After the Time of Troubles, and especially during the latter half of the 17th century, Russia began to gradually accept the influences of western culture. This was necessitated by commercial contact with the post-feudal economies of the West. New ideas and technologies were exchanged that – whether passively or actively – were integrated into Russian society. Now, the Western influence was only fully accepted by the Russian elite, a tiny but very vocal minority in Russian culture. At the risk of alluding to Reaganomics, there was an inevitable trickle down to the masses of some of this influence and Russia was slowly on track to becoming a more fully accepted European nation. The first instance was in the army. In the years leading up to the Smolensk War in 1632, Russia went to great lengths in order to improve their army and defeat the Polish. Despite having foreign officers train their soldiers and importing Western weapons, the Russians did lose the war. However, the Western technology and training methods persisted and the Russian standing army became more and more Western throughout the 17th century. Another step towards Westernization was the cultivation of a strong foreign sector in Moscow. Western scholars, architects, engineers, and other professionals were invited and given land in Moscow to create a Western intelligentsia there. Still, Russia was decidedly backwards in comparison to the rest of Europe, the discourse at the time on whether or not Russia was even a part of Europe is testament to that. Despite the Western leaning in cities and among the elite, the average Russian peasant, who made up a vast proportion of the population, had very little knowledge of western culture and ideas. This perceived backwardness kept Russia out of the prominent diplomatic circles which, of course, meant that there was an ineptitude in Russian diplomacy. There was a kind of isolation to Russia at the time that was only exacerbated by the ineffective diplomacy. Furthermore, they were not well established on the seas, and trade was somewhat one sided between them and the rest of Europe. Russia needed a change in identity to achieve any iota of equality with the West.[1]

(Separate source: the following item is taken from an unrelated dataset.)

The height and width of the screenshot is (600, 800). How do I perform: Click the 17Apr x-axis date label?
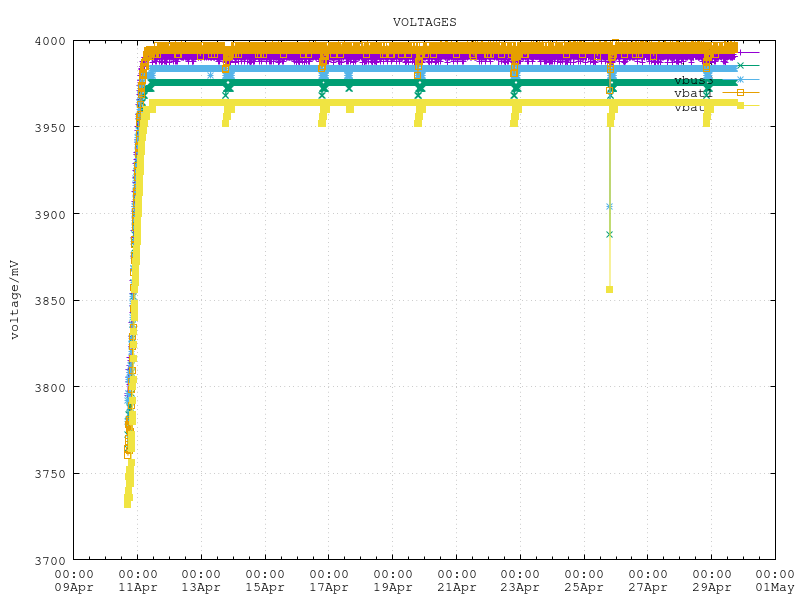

This change came with ascension of Peter I to the Russian throne. As Tsar, Peter immediately set out to make Russia an equal of the West, which he attempted to do by emulating the West. He drastically changed the culture of the Russian elite and created a gentry much like that of the established European powers. This new nobility was just the start of Peter’s ambition to reshape Russia into that of a more Western nation. His aggressive reforms took Russia from backwards to a nation brimming with the untapped potential to dominate Eastern Europe, though it was only through conflict that this was actually recognized. With Russia essentially being landlocked and unable to sustain a powerful merchant marine to better influence trade, Peter became obsessed with gaining a port on the Baltic; he called this Russia’s “Window to the West.” [2] The desire for a Baltic port would inevitably lead to conflict with Sweden, who essentially controlled the Baltic and was the leading power in Northeastern Europe. The provinces of Ingria and Karelia, taken from Russia by Sweden during the Time of Troubles, would restore Russia on the Baltic and diminish Swedish power. With Peter’s ambitions focusing on the West and gaining a naval foothold, the Swedish Empire presented a major threat. Sweden had grown into a major world power during the 17th century and maintained their Baltic hegemony with a powerful navy and territorial possessions in Northern Germany and the Eastern Baltic coast. They had even wrested control of Skane and the entrance to the Baltic from Denmark and thus could manipulate Baltic trade. Their utter domination of the Baltic region came into direct conflict with Peter’s vision for Russia and served to further isolate Russia.[
To combat this threat Peter began to engage in intense diplomacy with the equally threatened powers of Denmark and Saxony-Poland. This is surprising for Russia, given their failings in the past with diplomacy. This demonstrates that the Russians had developed a diplomatic corps capable of communicating with the West to further the ambitions of Russia. This can easily be attributed to the multi-year tour that Peter took of Western Europe and the visibility it brought to the Russian state. The benefits of turning toward the West were already proving to be lucrative. The Russian nobility was able to engage in diplomacy and now Russia had the allies needed to confront the Swedish threat. The most active contributor, diplomatically at least, was Frederick IV, King of Denmark. He wanted to reconquer Skane and take back control of the Oresund, the strait that gave access to the Baltic. The coalition with Peter I and Augustus II of Saxony-Poland, who wanted Riga and Swedish Livonia, was a brilliant move because it would force Sweden to fight on three fronts. Russia could invade Finland and the Eastern Baltic provinces, Saxony-Poland would be able to overrun the German provinces, while Denmark, in conjunction with Norway, could invade Southern Sweden. Sweden was aware of this multi-front possibility and had taken care to fortify its possessions in and around the Baltic. With this powerful means to defeat Sweden, also came with what appeared to be a perfect opportunity. In 1697 the young Charles XII had taken the Swedish throne in the midst of a financial crisis and it was unlikely that Sweden could even support the kind of military effort that would be needed to defend against multiple armies on multiple fronts. With the coalition gathered and the opportunity present, the war began in 1700 with the Polish invasion of Livonia and the Danish invasion of the Swedish vassal Holstein-Gottorp in Northern Germany.[4]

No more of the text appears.